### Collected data
******************************
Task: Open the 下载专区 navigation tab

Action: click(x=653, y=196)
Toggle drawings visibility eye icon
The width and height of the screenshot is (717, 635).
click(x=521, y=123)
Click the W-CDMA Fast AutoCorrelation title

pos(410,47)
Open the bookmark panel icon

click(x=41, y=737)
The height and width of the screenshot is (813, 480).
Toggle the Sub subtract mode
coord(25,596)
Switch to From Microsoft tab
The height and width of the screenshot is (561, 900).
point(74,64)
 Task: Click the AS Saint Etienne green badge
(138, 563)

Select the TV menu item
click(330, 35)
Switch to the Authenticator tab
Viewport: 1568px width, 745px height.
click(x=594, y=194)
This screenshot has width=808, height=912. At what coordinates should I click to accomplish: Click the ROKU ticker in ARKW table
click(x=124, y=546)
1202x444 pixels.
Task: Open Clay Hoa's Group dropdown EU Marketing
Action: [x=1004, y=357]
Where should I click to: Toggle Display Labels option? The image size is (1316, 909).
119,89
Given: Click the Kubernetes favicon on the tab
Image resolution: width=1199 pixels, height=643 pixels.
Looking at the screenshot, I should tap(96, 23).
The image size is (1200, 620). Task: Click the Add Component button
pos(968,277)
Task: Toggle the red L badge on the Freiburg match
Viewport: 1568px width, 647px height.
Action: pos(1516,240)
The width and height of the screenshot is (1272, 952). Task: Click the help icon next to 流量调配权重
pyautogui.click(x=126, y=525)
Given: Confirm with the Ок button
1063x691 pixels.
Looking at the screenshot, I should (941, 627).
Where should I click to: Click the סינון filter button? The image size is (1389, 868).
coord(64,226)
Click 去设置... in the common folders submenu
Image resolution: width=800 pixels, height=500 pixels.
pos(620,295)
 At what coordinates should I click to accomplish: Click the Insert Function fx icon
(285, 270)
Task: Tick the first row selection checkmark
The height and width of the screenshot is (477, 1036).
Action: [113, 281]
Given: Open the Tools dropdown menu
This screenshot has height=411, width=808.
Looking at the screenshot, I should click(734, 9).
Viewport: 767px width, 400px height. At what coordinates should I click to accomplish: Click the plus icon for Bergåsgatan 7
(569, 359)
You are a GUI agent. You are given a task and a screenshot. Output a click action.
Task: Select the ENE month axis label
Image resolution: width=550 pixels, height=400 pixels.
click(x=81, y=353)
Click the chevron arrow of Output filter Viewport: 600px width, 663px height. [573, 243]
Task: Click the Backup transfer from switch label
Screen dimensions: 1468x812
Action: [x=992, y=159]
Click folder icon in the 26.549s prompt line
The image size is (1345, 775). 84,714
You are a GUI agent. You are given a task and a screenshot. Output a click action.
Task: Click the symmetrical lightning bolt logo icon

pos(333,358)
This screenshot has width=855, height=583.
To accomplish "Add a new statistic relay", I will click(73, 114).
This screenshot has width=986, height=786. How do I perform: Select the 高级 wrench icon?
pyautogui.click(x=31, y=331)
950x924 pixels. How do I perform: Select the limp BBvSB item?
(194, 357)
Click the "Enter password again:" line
******************************
### What you need to do
Every record must be written out again without any change.

### Solution to this problem
Task: Open the 下载专区 navigation tab

Action: click(x=653, y=196)
Toggle drawings visibility eye icon
The width and height of the screenshot is (717, 635).
click(x=521, y=123)
Click the W-CDMA Fast AutoCorrelation title

pos(410,47)
Open the bookmark panel icon

click(x=41, y=737)
The height and width of the screenshot is (813, 480).
Toggle the Sub subtract mode
coord(25,596)
Switch to From Microsoft tab
The height and width of the screenshot is (561, 900).
point(74,64)
 Task: Click the AS Saint Etienne green badge
(138, 563)

Select the TV menu item
click(330, 35)
Switch to the Authenticator tab
Viewport: 1568px width, 745px height.
click(x=594, y=194)
This screenshot has width=808, height=912. At what coordinates should I click to accomplish: Click the ROKU ticker in ARKW table
click(x=124, y=546)
1202x444 pixels.
Task: Open Clay Hoa's Group dropdown EU Marketing
Action: [x=1004, y=357]
Where should I click to: Toggle Display Labels option? The image size is (1316, 909).
119,89
Given: Click the Kubernetes favicon on the tab
Image resolution: width=1199 pixels, height=643 pixels.
Looking at the screenshot, I should tap(96, 23).
The image size is (1200, 620). Task: Click the Add Component button
pos(968,277)
Task: Toggle the red L badge on the Freiburg match
Viewport: 1568px width, 647px height.
Action: pos(1516,240)
The width and height of the screenshot is (1272, 952). Task: Click the help icon next to 流量调配权重
pyautogui.click(x=126, y=525)
Given: Confirm with the Ок button
1063x691 pixels.
Looking at the screenshot, I should (941, 627).
Where should I click to: Click the סינון filter button? The image size is (1389, 868).
coord(64,226)
Click 去设置... in the common folders submenu
Image resolution: width=800 pixels, height=500 pixels.
pos(620,295)
 At what coordinates should I click to accomplish: Click the Insert Function fx icon
(285, 270)
Task: Tick the first row selection checkmark
The height and width of the screenshot is (477, 1036).
Action: [113, 281]
Given: Open the Tools dropdown menu
This screenshot has height=411, width=808.
Looking at the screenshot, I should click(734, 9).
Viewport: 767px width, 400px height. At what coordinates should I click to accomplish: Click the plus icon for Bergåsgatan 7
(569, 359)
You are a GUI agent. You are given a task and a screenshot. Output a click action.
Task: Select the ENE month axis label
Image resolution: width=550 pixels, height=400 pixels.
click(x=81, y=353)
Click the chevron arrow of Output filter Viewport: 600px width, 663px height. [573, 243]
Task: Click the Backup transfer from switch label
Screen dimensions: 1468x812
Action: [x=992, y=159]
Click folder icon in the 26.549s prompt line
The image size is (1345, 775). 84,714
You are a GUI agent. You are given a task and a screenshot. Output a click action.
Task: Click the symmetrical lightning bolt logo icon

pos(333,358)
This screenshot has width=855, height=583.
To accomplish "Add a new statistic relay", I will click(73, 114).
This screenshot has width=986, height=786. How do I perform: Select the 高级 wrench icon?
pyautogui.click(x=31, y=331)
950x924 pixels. How do I perform: Select the limp BBvSB item?
(194, 357)
Click the "Enter password again:" line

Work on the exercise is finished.